* What you will do *
A faithful copy is required: transcribe each line below exactly, minus the pictures.

[Data excerpts]
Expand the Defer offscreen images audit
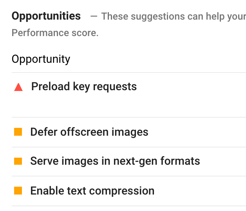The image size is (246, 211). point(89,132)
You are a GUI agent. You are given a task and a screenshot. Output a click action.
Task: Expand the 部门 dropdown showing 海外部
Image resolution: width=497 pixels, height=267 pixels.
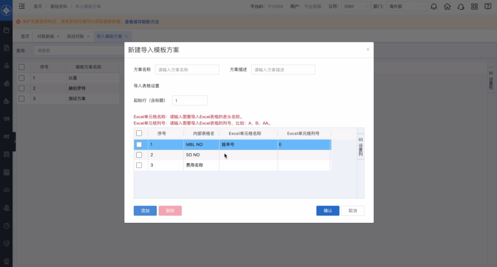pyautogui.click(x=407, y=6)
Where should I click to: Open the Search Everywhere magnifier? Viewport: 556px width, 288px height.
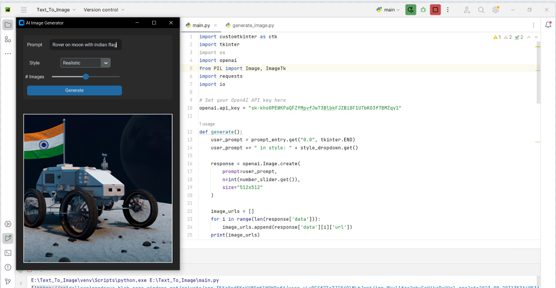click(x=481, y=10)
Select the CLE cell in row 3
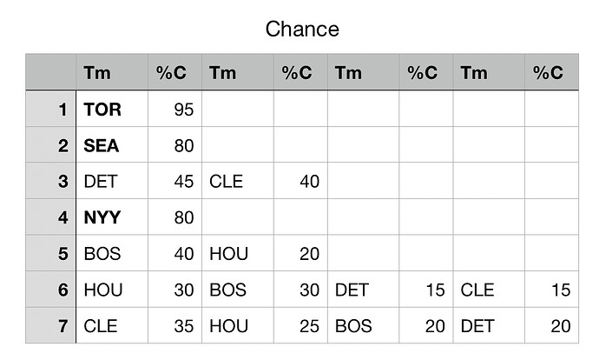The height and width of the screenshot is (360, 599). pos(238,181)
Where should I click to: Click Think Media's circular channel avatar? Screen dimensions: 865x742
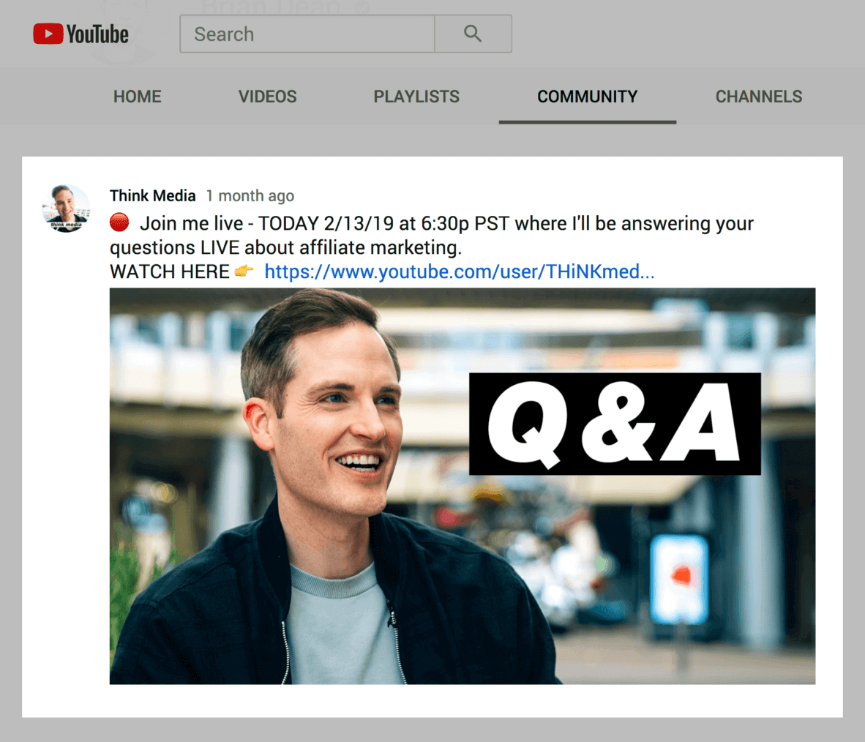coord(66,209)
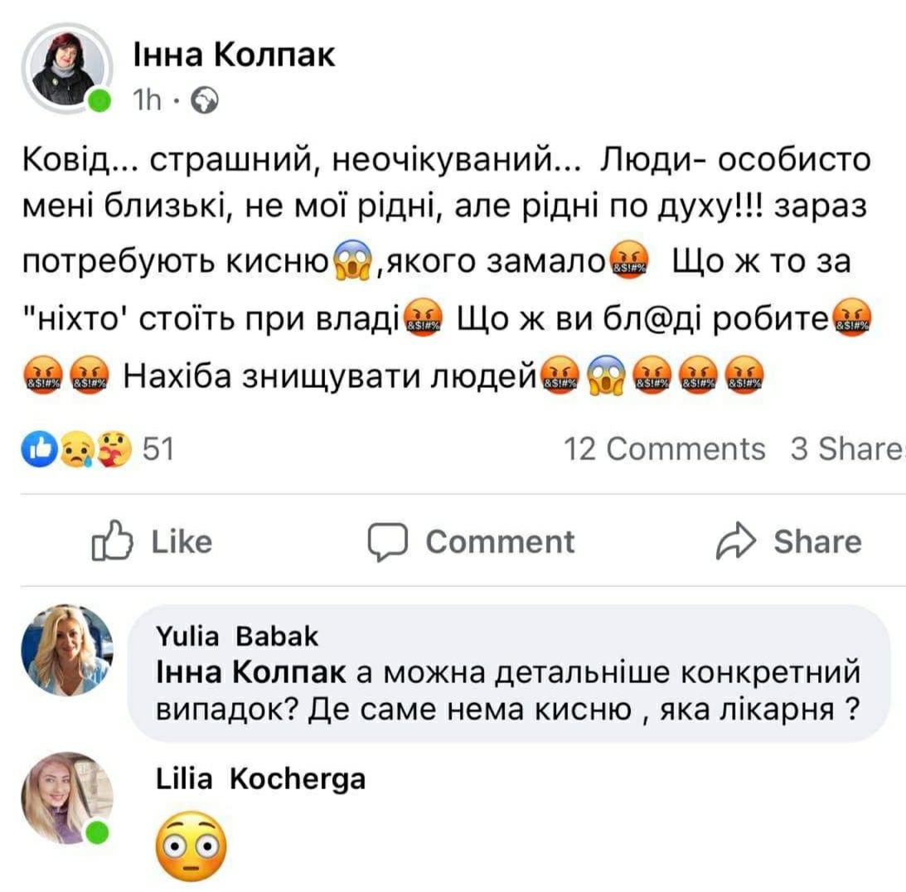Click the Comment speech bubble icon

click(x=388, y=542)
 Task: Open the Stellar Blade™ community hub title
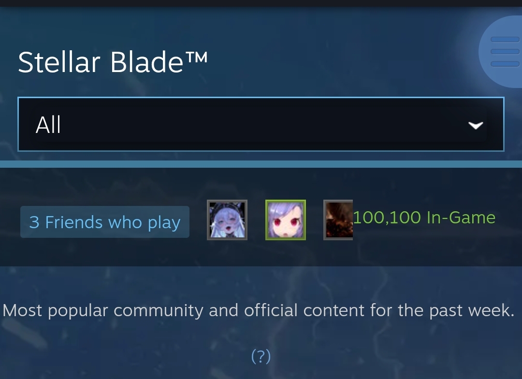tap(113, 62)
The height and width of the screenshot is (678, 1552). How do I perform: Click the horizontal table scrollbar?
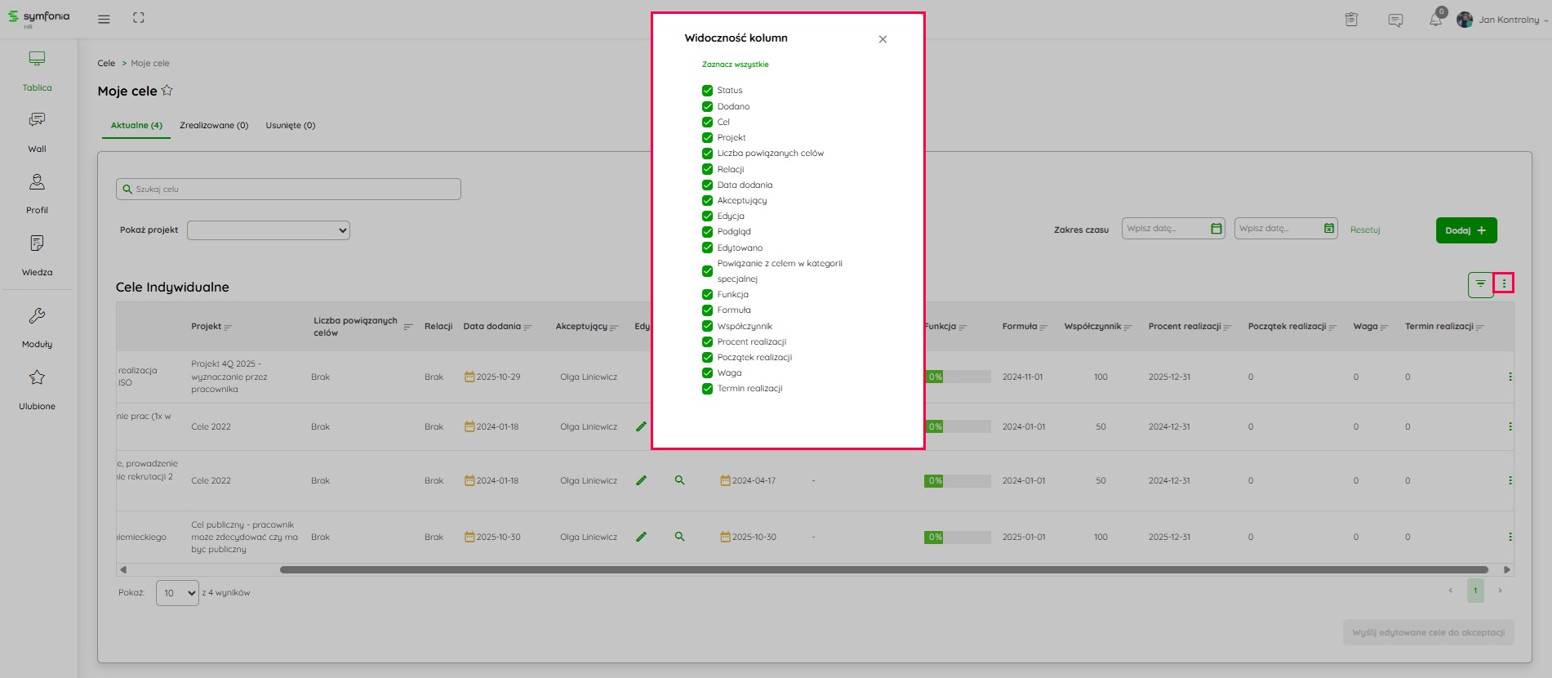883,570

* Final answer *
Expand the Defer offscreen images audit
The image size is (246, 211). point(89,132)
You are a GUI agent. You are given a task and a screenshot. Output a click action.
Task: Expand the 部门 dropdown showing 海外部
Image resolution: width=497 pixels, height=267 pixels.
pyautogui.click(x=407, y=6)
Where should I click to: Open the Search Everywhere magnifier? Viewport: 556px width, 288px height.
click(x=481, y=10)
Select the CLE cell in row 3
The height and width of the screenshot is (360, 599). pos(238,181)
Where should I click to: Click Think Media's circular channel avatar? Screen dimensions: 865x742
coord(66,209)
Click the Comment speech bubble icon

click(x=388, y=542)
 Task: Open the Stellar Blade™ community hub title
tap(113, 62)
The height and width of the screenshot is (678, 1552). How do I perform: Click the horizontal table scrollbar?
883,570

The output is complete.